Statement of Compatibility with Human Rights

Prepared in accordance with Part 3 of the Human Rights (Parliamentary Scrutiny) Act 2011

Kakadu National Park Management Plan 2016-2026

This Legislative Instrument is compatible with the human rights and freedoms recognised or declared in the international instruments listed in section 3 of the Human Rights (Parliamentary Scrutiny) Act 2011.

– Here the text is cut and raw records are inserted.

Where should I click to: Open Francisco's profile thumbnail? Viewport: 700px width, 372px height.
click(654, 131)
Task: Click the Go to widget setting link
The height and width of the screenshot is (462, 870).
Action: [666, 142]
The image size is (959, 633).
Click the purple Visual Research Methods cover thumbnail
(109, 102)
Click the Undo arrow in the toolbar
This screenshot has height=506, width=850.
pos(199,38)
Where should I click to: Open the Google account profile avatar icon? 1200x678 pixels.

Overview of the Legislative Instrument

The Director of National Parks prepares management plans for Commonwealth reserves in accordance with Section 368 of the Environment Protection and Biodiversity Conservation Act 1999 (EPBC Act). The purpose of this management plan is to describe the philosophy and direction of management for Kakadu National Park for the next ten years in accordance with the EPBC Act. The plan enables management to proceed in an orderly way, helps to reconcile competing interests, and identifies priorities for the allocation of available resources.

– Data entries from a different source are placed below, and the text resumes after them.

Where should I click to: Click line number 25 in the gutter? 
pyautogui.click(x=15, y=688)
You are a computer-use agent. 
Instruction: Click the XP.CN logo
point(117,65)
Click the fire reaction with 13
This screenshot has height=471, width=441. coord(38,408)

The EPBC Act and associated Regulations prohibit certain activities from occurring in Kakadu National Park and other Commonwealth reserves. The management plan for the park is an enabling document. It allows management activities to occur that would otherwise be restricted under EPBC legislation, and enables certain management, recreational and commercial activities to occur.

Human rights implications

This Legislative Instrument provides benefits to Indigenous Australians to address indigenous disadvantage, assisting their

·      Right to self-determination

Through joint management of the park with traditional owners, traditional owner consultation and participation in decision making and the incorporation of traditional knowledge and practices in the management of the park.

·      Right to equality and non-discrimination

Through encouraging the training and recruiting of Indigenous people for management and operational positions in the park.

Conclusion

This Legislative Instrument is compatible with human rights and provides benefits to Indigenous people, particularly the traditional owners of land in the park.